On Saturday, 25 February 2017 at 19:59:29 UTC, ikod wrote:
Hello,

I have a method for range:

struct Range {
    immutable(ubyte[]) _buffer;
    size_t             _pos;

    @property void popFront() pure @safe {
enforce(_pos < _buffer.length, "popFront from empty buffer");
        _pos++;
    }
}

I'd like to have @nogc here, but I can't because enforce() is non-@nogc. I have a trick but not sure if it is valid, especially I don't know if optimization will preserve code, used for throwing:

import std.string;

struct Range {
    immutable(ubyte[]) _buffer;
    size_t  _pos;

    this(immutable(ubyte[]) s) {
        _buffer = s;
    }
    @property void popFront() pure @safe @nogc {
        if (_pos >= _buffer.length ) {
            auto _ = _buffer[$]; // throws RangeError
        }
        _pos++;
    }
}

void main() {
        auto r = Range("1".representation);
        r.popFront();
        r.popFront(); // throws
}

Is it ok to use it?

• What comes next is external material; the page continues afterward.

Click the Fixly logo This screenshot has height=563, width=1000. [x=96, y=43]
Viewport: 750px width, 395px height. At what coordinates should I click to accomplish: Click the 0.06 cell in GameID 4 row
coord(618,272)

Is there any better solution?

Thanks!

You can wrap a gc function in a nogc call using a function pointer that casts it to a nogc. You do this first by casting to void* then back to the same signature as the function + @nogc. This "tricks" the compiler in to calling the gc function from a nogc function. The problem is, of course, it is not safe if the gc is turned off as it will result in a memory leak. This may or may not be an issue with enforce depending on if it allocates before or after the check.